Guiding Pathways offers adult day program
Written by KAREN NADLER COTA Sentinel Lifestyles Editor
Wednesday, 13 February 2013 11:47
For well over a decade, central Wood County has lacked any kind of real adult day program.
That fact has troubled a growing number of local agencies, individuals and businesses that serve seniors. In response, several of those concerned have now joined forces to offer "Guiding Pathways."
A day-program for those concerned about problems they may be having with cognition or memory, Guiding Pathways is a new collaboration of the Wood County Committee on Aging, Wood Lane, Bowling Green Manor and First Christian Church.
Currently, Guiding Pathways is being offered only on a monthly basis, and new attendees are welcome.
The next session is set to take place this Friday from 9 a.m.-3 p.m. The anticipated theme is "Sweethearts, Sweet Treats".
"We're doing it the third Friday of each month," said Denise Niese, WCCOA executive director.
"This year we're dipping our toes into the water. Our end goal is to establish a five-day-a-week" program next year.
"The aim is to promote social interaction, memory stimulation and a way to connect people into a community," said Danielle Brogley, WCCOA programming director.
"We're seeing more and more people coming into the senior centers (around the county) who are having cognition issues," explained Niese. "We can handle them for quite awhile but if they get to wandering, or where they're frustrated or showing irritation," a different kind of program is called for.

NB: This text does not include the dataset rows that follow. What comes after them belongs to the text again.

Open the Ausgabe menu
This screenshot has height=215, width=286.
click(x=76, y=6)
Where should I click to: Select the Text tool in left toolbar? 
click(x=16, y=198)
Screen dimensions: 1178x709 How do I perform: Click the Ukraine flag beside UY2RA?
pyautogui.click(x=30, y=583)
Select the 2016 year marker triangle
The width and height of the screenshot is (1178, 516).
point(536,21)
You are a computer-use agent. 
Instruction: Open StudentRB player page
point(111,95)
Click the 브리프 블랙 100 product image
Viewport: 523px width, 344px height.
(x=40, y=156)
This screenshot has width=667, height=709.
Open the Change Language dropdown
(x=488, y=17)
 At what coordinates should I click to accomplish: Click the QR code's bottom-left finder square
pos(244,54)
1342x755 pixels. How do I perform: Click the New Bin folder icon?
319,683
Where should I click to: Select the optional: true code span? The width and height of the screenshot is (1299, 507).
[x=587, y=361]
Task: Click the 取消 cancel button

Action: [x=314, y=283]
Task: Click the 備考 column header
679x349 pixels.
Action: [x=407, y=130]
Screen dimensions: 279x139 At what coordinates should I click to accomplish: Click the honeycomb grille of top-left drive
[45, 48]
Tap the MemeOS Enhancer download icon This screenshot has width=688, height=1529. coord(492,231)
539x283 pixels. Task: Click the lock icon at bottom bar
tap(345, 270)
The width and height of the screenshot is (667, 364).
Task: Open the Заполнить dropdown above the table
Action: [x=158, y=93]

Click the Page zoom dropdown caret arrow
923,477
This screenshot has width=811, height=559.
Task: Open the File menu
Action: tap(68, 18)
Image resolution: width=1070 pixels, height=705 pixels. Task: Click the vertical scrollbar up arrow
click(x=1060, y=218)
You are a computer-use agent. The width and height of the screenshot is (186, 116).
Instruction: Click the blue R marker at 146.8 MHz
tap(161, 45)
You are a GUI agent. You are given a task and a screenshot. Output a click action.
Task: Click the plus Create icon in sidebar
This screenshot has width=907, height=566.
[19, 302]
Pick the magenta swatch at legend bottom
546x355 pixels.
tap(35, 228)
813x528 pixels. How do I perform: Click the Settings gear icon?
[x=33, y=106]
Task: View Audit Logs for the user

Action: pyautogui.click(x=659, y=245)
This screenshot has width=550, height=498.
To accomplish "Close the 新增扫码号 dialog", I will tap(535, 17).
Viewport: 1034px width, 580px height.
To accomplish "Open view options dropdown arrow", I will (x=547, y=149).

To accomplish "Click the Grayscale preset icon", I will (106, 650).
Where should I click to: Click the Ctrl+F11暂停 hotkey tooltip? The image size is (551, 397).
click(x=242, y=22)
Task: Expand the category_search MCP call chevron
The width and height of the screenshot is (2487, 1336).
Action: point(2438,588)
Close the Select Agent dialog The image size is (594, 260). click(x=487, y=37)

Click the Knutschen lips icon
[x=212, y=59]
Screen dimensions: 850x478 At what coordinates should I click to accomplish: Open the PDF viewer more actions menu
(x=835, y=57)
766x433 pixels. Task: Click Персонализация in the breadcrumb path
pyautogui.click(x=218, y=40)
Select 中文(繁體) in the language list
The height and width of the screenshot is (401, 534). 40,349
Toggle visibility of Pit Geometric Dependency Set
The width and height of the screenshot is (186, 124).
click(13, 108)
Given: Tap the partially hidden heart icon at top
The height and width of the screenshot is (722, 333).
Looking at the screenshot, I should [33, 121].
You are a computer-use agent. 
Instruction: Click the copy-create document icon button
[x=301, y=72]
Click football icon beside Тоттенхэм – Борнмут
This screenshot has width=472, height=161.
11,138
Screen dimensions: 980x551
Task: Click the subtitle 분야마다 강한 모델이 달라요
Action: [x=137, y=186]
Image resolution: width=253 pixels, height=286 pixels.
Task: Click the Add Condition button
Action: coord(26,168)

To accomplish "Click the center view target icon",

"We want (people with early-stage dementia) to stay in their homes longer but there's nowhere here in town that they can take them," said Brogley.
Guiding Pathways will also address the growing need for respite for caregivers in the central part of the county. "Perrysburg and North Baltimore are the closest, but that's still pretty far," said Brogley. "There's a small place on Commerce Drive in Perrysburg, and North Baltimore's Briar Hill has a room set aside if someone needs respite."
Plans call for Guiding Pathways to fill a large gap.
"It's not to be restricted to those 60 and over," clarified Niese. "It's for any person who has mild to moderate cognition issues," such as early stroke victims "or vets who are returning from war after head trauma. You might have a 45-year-old, or a newly diagnosed 85-year-old."
"It could be anybody experiencing concerns about their memory," added Brogley, such as people with post traumatic stress including Vietnam vets, some with Parkinson's, developmental disabilities clients, people who are looking for company - anybody who has some kind of independent challenge, and diagnosed."
Wood Lane is one of the agencies involved in Guiding Pathways since DD clients tend to have earlier-onset dementia than the general population - in their 50s rather than 80s or 90s.
Niese said WCCOA's Board of Directors gave her permission back in April to join with community partners to form the new program.
When Pastor Brent Pomeroy and the board of elders at First Christian Church first learned about plans for Guiding Pathways, they were immediately enthusiastic.
"We were approached by several people," said Pomeroy. "Denise Niese was one of them; Brooke Harrison (from next-door neighbor Bowling Green Manor) was another. They said they were searching for a site and they were really impressed with our facility."
The first day of Guiding Pathways took place Jan. 18 in the large fellowship room at First Christian, on the corner of Haskins and Poe Roads. Activities included "laughter exercises, creating our own snow, an indoor nature walk, creating angels for cancer patients, and music therapy," Brogley explained.
The program welcomes caregivers as well, but hopes to provide the caregiver with an opportunity to spend the day focusing on himself or herself.
One caregiver said she really liked the program, which she credited as giving her "a little time to be me." Her husband also seemed to enjoy the day.
One of First Christian's own members attended that initial session and very much enjoyed the day, noted Pomeroy.
A typical day will include small group activities, laughter therapy, chair exercises, stimulating brain activities and games, as well as nature fitness. Lunch and snacks are included in the day, with diabetic options available.
There is a $10 program fee for Guiding Pathways.